I dropped my gaze, ashamed. “If you really love someone, you always love them. And if you ever stop, then you never loved them in the first place. I know I shouldn’t give a fuck about her after what she did to me, but it still hurts, and it should hurt. It’s only been a year and change. Who loves someone new within a year of a divorce? After being happily married? Nobody—unless they were never really happy in the first place. Well, I was happy. I was in that relationship fully, one hundred percent, would do anything for her.

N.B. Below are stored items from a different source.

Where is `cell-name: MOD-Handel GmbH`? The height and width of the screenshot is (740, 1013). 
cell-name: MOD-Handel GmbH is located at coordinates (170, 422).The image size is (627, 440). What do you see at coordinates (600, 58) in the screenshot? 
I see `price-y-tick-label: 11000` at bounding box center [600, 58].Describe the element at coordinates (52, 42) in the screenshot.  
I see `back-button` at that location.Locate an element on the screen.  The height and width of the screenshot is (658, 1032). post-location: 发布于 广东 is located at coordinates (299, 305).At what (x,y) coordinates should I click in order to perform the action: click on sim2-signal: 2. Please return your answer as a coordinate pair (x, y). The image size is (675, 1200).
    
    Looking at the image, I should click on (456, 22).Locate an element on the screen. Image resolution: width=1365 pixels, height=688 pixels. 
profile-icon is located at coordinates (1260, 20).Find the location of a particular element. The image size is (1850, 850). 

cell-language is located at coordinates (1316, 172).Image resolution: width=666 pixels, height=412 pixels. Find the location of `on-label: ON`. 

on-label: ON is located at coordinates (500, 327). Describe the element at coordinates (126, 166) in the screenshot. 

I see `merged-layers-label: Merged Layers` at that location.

And then…” I shook my head. “I just haven’t been able to move on. If she cheated on me or betrayed me, I would have just let it go. But that’s not what happened, you know? This really traumatic and unusual circumstance hit us hard, and I can’t help but wonder if we’d still be together with a baby right now if that hadn’t happened. Yes, you can say that if Allen broke us, then we were never really strong in the first place, but I believe that nothing else would have broken us. We wouldn’t have been unfaithful. We wouldn’t have drifted apart. I believe that we would have stayed together forever if that had never happened. So how can anyone really expect me to be over that? How is she over it?”